Oat groats, rolled oats, whole oats are all fine. It is best to avoid the "quick oats".


----------



## Cait

I buy bruised oats - the mice like them more than rolled oats. Beware the cheaper sacks of oats you can get as they tend to contain a lot of husks, which are not eaten of course.


----------



## WNTMousery

What are bruised oats?


----------



## Cait

Ones that got beaten up by the other oats :lol: Sorry, couldn't resist. I found this which may prove useful:

*Types of oat*
• Whole oats: These are as they come from the field, complete with the husks (or outer casing). This means they have the highest fibre level of all oats and grains. However, very young horses or veterans with teeth problems may have difficulty chewing these, so will not get the full nutritional benefit.

• Bruised oats: The husk of the oat is broken to allow access to the nutrients. Bear in mind that this process will shorten the shelf life of the oats to a few weeks.

• Rolled oats: Rolling has a similar effect to bruising.
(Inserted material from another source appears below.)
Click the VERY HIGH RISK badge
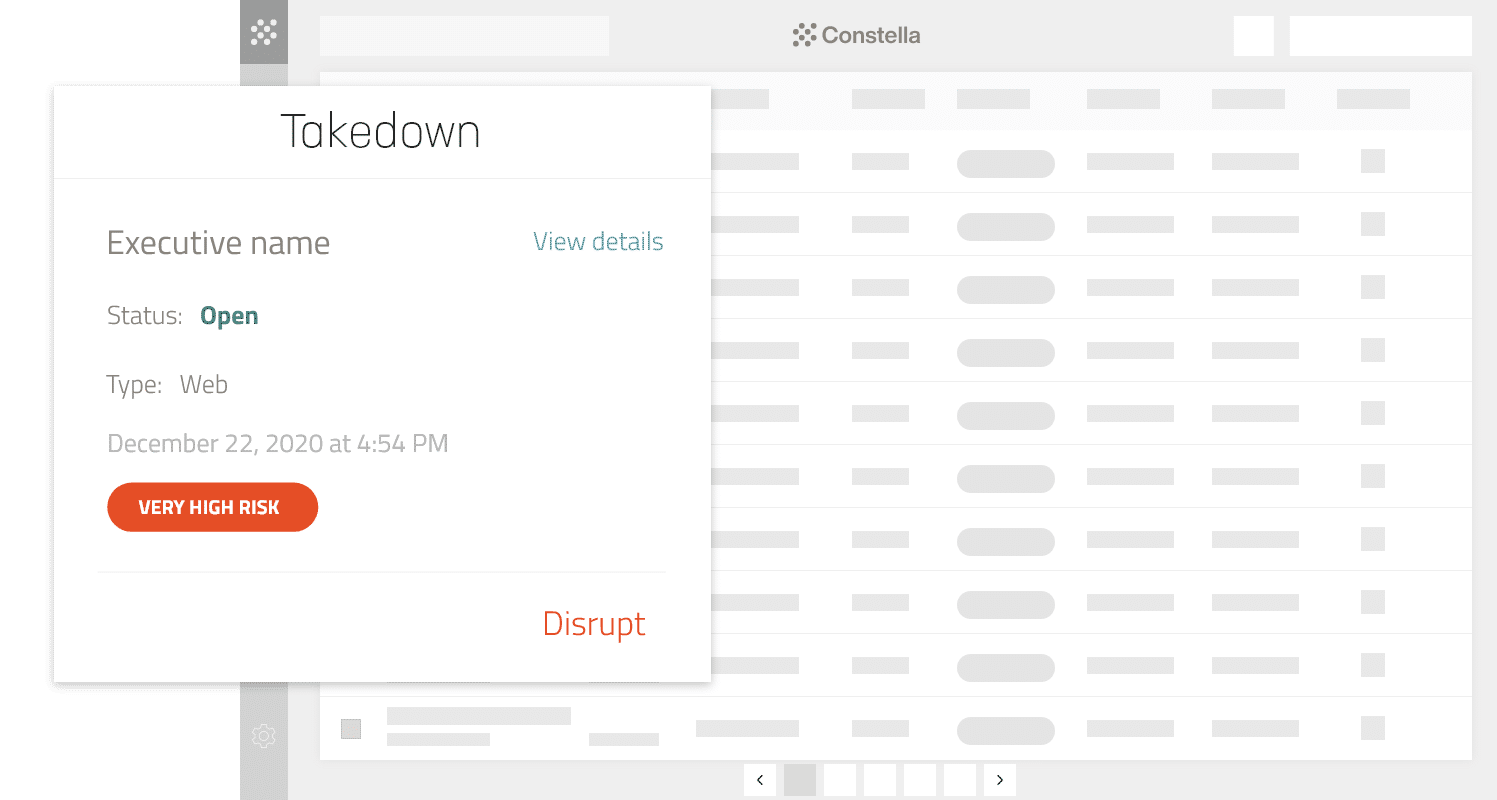The height and width of the screenshot is (800, 1497). [x=212, y=507]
Traditionally, horsemen would buy whole oats and roll them on an ad hoc basis to maximise storage time.

• Crimped oats: This process damages the husk and increases the surface area, so the digestive juices can get to work more effectively.
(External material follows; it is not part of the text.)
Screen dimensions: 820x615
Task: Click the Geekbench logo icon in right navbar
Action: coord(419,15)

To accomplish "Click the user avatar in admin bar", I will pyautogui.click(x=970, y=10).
• Clipped oats: Oats are often clipped alongside bruising. The ends of the grain are trimmed to give a neater final product.

• Crushed oats: This is a rougher process, which involves breaking both the husk and the kernel of the oat. This makes them slightly more digestible, but they suffer from an even shorter shelf life.

• Naked oats: These are not processed, but are grown to have loose husks that are shed when harvested. This lowers the fibre content and increases digestibility. In addition, they have a third more digestible energy and protein than a standard oat, plus they are high in oil. These elements are the 'rocket fuel' in oats.


----------



## WNTMousery

Ok, the oat groats available over here are the oats with the hulls removed. I was told they are marketed for goats at feed stores.


----------



## SephysManda

Oooooo thanks MouseBreeder, that helps a lot!


----------



## bakerlady

Thank you so much! Very helpful!


----------



## Matt Haslam

I just finished a 25kg sack of bruised oats and have had to use my back up of rolled oats until the next delivery.

My mice much prefer bruised oats and the rolled oats i have is very husk heavy.


----------



## Wight Isle Stud

I will have to watch and confirm, but i believe the mice strip off the outer husks and just eat the inside, so therfore I believe whole is best, as you can genrally trust the nutritional contents as its protected by natures packaging.


----------



## Matt Haslam

I'll be back. said:


> I will have to watch and confirm, but i believe the mice strip off the outer husks and just eat the inside, so therfore I believe whole is best, as you can genrally trust the nutritional contents as its protected by natures packaging.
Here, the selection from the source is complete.